Segment Start: Records shown

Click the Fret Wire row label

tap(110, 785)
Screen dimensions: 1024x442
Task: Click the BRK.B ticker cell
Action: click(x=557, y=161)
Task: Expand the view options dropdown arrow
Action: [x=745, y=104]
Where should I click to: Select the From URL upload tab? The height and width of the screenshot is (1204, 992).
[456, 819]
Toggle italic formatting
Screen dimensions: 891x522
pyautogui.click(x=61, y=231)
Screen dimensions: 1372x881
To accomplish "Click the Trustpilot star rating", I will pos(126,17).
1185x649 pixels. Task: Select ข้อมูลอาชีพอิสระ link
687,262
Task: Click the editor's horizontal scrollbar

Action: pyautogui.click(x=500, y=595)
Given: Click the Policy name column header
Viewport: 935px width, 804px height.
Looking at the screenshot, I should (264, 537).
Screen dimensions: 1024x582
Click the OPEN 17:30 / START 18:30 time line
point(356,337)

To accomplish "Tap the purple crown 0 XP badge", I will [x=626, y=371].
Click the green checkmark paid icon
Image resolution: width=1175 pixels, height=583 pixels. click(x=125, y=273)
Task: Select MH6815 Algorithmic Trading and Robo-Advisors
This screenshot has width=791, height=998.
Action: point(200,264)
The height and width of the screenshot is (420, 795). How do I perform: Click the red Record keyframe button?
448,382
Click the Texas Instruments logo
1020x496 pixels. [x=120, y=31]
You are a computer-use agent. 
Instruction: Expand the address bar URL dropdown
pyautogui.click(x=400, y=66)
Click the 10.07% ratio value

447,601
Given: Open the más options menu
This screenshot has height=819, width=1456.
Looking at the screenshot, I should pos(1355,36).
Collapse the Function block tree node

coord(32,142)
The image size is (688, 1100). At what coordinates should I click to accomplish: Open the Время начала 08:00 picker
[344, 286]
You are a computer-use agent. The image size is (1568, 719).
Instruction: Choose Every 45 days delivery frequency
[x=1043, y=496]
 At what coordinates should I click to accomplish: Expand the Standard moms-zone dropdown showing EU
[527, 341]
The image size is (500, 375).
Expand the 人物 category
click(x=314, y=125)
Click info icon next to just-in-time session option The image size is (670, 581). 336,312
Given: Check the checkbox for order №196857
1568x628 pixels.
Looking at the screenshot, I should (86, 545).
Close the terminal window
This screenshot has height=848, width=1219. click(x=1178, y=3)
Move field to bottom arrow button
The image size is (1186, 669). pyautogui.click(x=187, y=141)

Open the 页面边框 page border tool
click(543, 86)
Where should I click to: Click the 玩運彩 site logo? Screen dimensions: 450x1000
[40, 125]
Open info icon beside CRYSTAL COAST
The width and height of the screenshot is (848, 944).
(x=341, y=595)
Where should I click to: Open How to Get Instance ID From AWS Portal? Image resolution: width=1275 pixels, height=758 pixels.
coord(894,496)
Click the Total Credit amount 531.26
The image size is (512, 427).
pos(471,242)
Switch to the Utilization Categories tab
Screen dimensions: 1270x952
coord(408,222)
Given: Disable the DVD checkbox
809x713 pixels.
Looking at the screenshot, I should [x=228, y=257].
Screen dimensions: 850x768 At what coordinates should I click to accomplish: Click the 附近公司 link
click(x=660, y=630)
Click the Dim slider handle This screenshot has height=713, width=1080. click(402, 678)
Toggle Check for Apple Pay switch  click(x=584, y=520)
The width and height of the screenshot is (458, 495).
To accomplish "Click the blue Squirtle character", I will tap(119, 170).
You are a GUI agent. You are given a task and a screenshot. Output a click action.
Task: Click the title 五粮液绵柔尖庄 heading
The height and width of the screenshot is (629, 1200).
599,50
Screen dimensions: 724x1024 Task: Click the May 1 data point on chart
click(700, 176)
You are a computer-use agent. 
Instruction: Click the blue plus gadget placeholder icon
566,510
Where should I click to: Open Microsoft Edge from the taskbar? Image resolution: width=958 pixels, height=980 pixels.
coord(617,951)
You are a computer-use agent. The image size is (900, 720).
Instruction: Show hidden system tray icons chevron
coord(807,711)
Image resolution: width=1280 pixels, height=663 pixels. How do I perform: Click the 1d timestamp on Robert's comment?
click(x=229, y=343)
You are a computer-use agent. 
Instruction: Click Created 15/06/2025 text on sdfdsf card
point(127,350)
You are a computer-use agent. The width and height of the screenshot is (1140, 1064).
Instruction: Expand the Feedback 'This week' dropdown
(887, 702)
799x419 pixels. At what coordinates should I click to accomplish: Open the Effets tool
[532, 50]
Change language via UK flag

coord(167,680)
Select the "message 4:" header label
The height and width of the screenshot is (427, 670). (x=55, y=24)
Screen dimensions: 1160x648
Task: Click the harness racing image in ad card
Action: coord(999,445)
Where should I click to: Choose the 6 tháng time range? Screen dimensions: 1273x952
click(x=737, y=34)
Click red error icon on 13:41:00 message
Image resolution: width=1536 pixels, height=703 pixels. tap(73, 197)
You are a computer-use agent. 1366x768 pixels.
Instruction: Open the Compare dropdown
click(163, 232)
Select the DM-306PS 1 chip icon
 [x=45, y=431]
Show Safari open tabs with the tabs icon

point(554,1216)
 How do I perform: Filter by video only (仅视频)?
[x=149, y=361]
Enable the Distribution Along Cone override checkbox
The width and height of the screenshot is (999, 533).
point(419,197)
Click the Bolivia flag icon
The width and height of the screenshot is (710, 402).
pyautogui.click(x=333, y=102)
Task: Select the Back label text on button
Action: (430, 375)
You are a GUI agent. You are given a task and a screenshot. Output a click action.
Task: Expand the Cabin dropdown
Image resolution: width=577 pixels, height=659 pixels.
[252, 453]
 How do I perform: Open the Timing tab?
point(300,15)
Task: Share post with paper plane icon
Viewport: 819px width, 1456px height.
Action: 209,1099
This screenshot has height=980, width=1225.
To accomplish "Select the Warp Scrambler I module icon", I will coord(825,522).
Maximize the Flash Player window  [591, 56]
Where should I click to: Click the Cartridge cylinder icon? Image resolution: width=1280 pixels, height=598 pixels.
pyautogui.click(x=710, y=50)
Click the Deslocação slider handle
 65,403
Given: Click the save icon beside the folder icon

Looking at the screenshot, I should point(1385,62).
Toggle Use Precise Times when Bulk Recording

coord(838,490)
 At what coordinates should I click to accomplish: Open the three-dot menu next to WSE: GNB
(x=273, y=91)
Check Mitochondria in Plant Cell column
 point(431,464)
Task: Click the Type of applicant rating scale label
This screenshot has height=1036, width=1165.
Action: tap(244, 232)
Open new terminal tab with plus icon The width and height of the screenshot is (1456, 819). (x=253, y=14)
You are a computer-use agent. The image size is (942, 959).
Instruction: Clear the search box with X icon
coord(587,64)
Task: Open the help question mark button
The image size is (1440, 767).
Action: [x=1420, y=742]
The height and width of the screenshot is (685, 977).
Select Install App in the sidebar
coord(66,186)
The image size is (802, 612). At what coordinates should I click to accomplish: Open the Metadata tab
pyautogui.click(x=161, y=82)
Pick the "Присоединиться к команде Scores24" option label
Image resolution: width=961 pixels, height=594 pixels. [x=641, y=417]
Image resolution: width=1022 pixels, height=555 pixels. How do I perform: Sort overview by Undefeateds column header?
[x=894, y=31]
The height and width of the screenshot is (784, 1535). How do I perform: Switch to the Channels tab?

Segment End: Records shown

- Exercise aim:
The complete data is to be transcribed verbatim.

- Exercise solution:
Click the Fret Wire row label

tap(110, 785)
Screen dimensions: 1024x442
Task: Click the BRK.B ticker cell
Action: click(x=557, y=161)
Task: Expand the view options dropdown arrow
Action: [x=745, y=104]
Where should I click to: Select the From URL upload tab? The height and width of the screenshot is (1204, 992).
[456, 819]
Toggle italic formatting
Screen dimensions: 891x522
pyautogui.click(x=61, y=231)
Screen dimensions: 1372x881
To accomplish "Click the Trustpilot star rating", I will pos(126,17).
1185x649 pixels. Task: Select ข้อมูลอาชีพอิสระ link
687,262
Task: Click the editor's horizontal scrollbar

Action: pyautogui.click(x=500, y=595)
Given: Click the Policy name column header
Viewport: 935px width, 804px height.
Looking at the screenshot, I should (264, 537).
Screen dimensions: 1024x582
Click the OPEN 17:30 / START 18:30 time line
point(356,337)

To accomplish "Tap the purple crown 0 XP badge", I will [x=626, y=371].
Click the green checkmark paid icon
Image resolution: width=1175 pixels, height=583 pixels. click(x=125, y=273)
Task: Select MH6815 Algorithmic Trading and Robo-Advisors
This screenshot has width=791, height=998.
Action: point(200,264)
The height and width of the screenshot is (420, 795). How do I perform: Click the red Record keyframe button?
448,382
Click the Texas Instruments logo
1020x496 pixels. [x=120, y=31]
You are a computer-use agent. 
Instruction: Expand the address bar URL dropdown
pyautogui.click(x=400, y=66)
Click the 10.07% ratio value

447,601
Given: Open the más options menu
This screenshot has height=819, width=1456.
Looking at the screenshot, I should pos(1355,36).
Collapse the Function block tree node

coord(32,142)
The image size is (688, 1100). At what coordinates should I click to accomplish: Open the Время начала 08:00 picker
[344, 286]
You are a computer-use agent. The image size is (1568, 719).
Instruction: Choose Every 45 days delivery frequency
[x=1043, y=496]
 At what coordinates should I click to accomplish: Expand the Standard moms-zone dropdown showing EU
[527, 341]
The image size is (500, 375).
Expand the 人物 category
click(x=314, y=125)
Click info icon next to just-in-time session option The image size is (670, 581). 336,312
Given: Check the checkbox for order №196857
1568x628 pixels.
Looking at the screenshot, I should (86, 545).
Close the terminal window
This screenshot has height=848, width=1219. click(x=1178, y=3)
Move field to bottom arrow button
The image size is (1186, 669). pyautogui.click(x=187, y=141)

Open the 页面边框 page border tool
click(543, 86)
Where should I click to: Click the 玩運彩 site logo? Screen dimensions: 450x1000
[40, 125]
Open info icon beside CRYSTAL COAST
The width and height of the screenshot is (848, 944).
(x=341, y=595)
Where should I click to: Open How to Get Instance ID From AWS Portal? Image resolution: width=1275 pixels, height=758 pixels.
coord(894,496)
Click the Total Credit amount 531.26
The image size is (512, 427).
pos(471,242)
Switch to the Utilization Categories tab
Screen dimensions: 1270x952
coord(408,222)
Given: Disable the DVD checkbox
809x713 pixels.
Looking at the screenshot, I should [x=228, y=257].
Screen dimensions: 850x768 At what coordinates should I click to accomplish: Click the 附近公司 link
click(x=660, y=630)
Click the Dim slider handle This screenshot has height=713, width=1080. click(402, 678)
Toggle Check for Apple Pay switch  click(x=584, y=520)
The width and height of the screenshot is (458, 495).
To accomplish "Click the blue Squirtle character", I will tap(119, 170).
You are a GUI agent. You are given a task and a screenshot. Output a click action.
Task: Click the title 五粮液绵柔尖庄 heading
The height and width of the screenshot is (629, 1200).
599,50
Screen dimensions: 724x1024 Task: Click the May 1 data point on chart
click(700, 176)
You are a computer-use agent. 
Instruction: Click the blue plus gadget placeholder icon
566,510
Where should I click to: Open Microsoft Edge from the taskbar? Image resolution: width=958 pixels, height=980 pixels.
coord(617,951)
You are a computer-use agent. The image size is (900, 720).
Instruction: Show hidden system tray icons chevron
coord(807,711)
Image resolution: width=1280 pixels, height=663 pixels. How do I perform: Click the 1d timestamp on Robert's comment?
click(x=229, y=343)
You are a computer-use agent. 
Instruction: Click Created 15/06/2025 text on sdfdsf card
point(127,350)
You are a computer-use agent. The width and height of the screenshot is (1140, 1064).
Instruction: Expand the Feedback 'This week' dropdown
(887, 702)
799x419 pixels. At what coordinates should I click to accomplish: Open the Effets tool
[532, 50]
Change language via UK flag

coord(167,680)
Select the "message 4:" header label
The height and width of the screenshot is (427, 670). (x=55, y=24)
Screen dimensions: 1160x648
Task: Click the harness racing image in ad card
Action: coord(999,445)
Where should I click to: Choose the 6 tháng time range? Screen dimensions: 1273x952
click(x=737, y=34)
Click red error icon on 13:41:00 message
Image resolution: width=1536 pixels, height=703 pixels. tap(73, 197)
You are a computer-use agent. 1366x768 pixels.
Instruction: Open the Compare dropdown
click(163, 232)
Select the DM-306PS 1 chip icon
 [x=45, y=431]
Show Safari open tabs with the tabs icon

point(554,1216)
 How do I perform: Filter by video only (仅视频)?
[x=149, y=361]
Enable the Distribution Along Cone override checkbox
The width and height of the screenshot is (999, 533).
point(419,197)
Click the Bolivia flag icon
The width and height of the screenshot is (710, 402).
pyautogui.click(x=333, y=102)
Task: Select the Back label text on button
Action: (430, 375)
You are a GUI agent. You are given a task and a screenshot. Output a click action.
Task: Expand the Cabin dropdown
Image resolution: width=577 pixels, height=659 pixels.
[252, 453]
 How do I perform: Open the Timing tab?
point(300,15)
Task: Share post with paper plane icon
Viewport: 819px width, 1456px height.
Action: 209,1099
This screenshot has height=980, width=1225.
To accomplish "Select the Warp Scrambler I module icon", I will coord(825,522).
Maximize the Flash Player window  [591, 56]
Where should I click to: Click the Cartridge cylinder icon? Image resolution: width=1280 pixels, height=598 pixels.
pyautogui.click(x=710, y=50)
Click the Deslocação slider handle
 65,403
Given: Click the save icon beside the folder icon

Looking at the screenshot, I should point(1385,62).
Toggle Use Precise Times when Bulk Recording

coord(838,490)
 At what coordinates should I click to accomplish: Open the three-dot menu next to WSE: GNB
(x=273, y=91)
Check Mitochondria in Plant Cell column
 point(431,464)
Task: Click the Type of applicant rating scale label
This screenshot has height=1036, width=1165.
Action: tap(244, 232)
Open new terminal tab with plus icon The width and height of the screenshot is (1456, 819). (x=253, y=14)
You are a computer-use agent. The image size is (942, 959).
Instruction: Clear the search box with X icon
coord(587,64)
Task: Open the help question mark button
The image size is (1440, 767).
Action: [x=1420, y=742]
The height and width of the screenshot is (685, 977).
Select Install App in the sidebar
coord(66,186)
The image size is (802, 612). At what coordinates should I click to accomplish: Open the Metadata tab
pyautogui.click(x=161, y=82)
Pick the "Присоединиться к команде Scores24" option label
Image resolution: width=961 pixels, height=594 pixels. [x=641, y=417]
Image resolution: width=1022 pixels, height=555 pixels. How do I perform: Sort overview by Undefeateds column header?
[x=894, y=31]
The height and width of the screenshot is (784, 1535). How do I perform: Switch to the Channels tab?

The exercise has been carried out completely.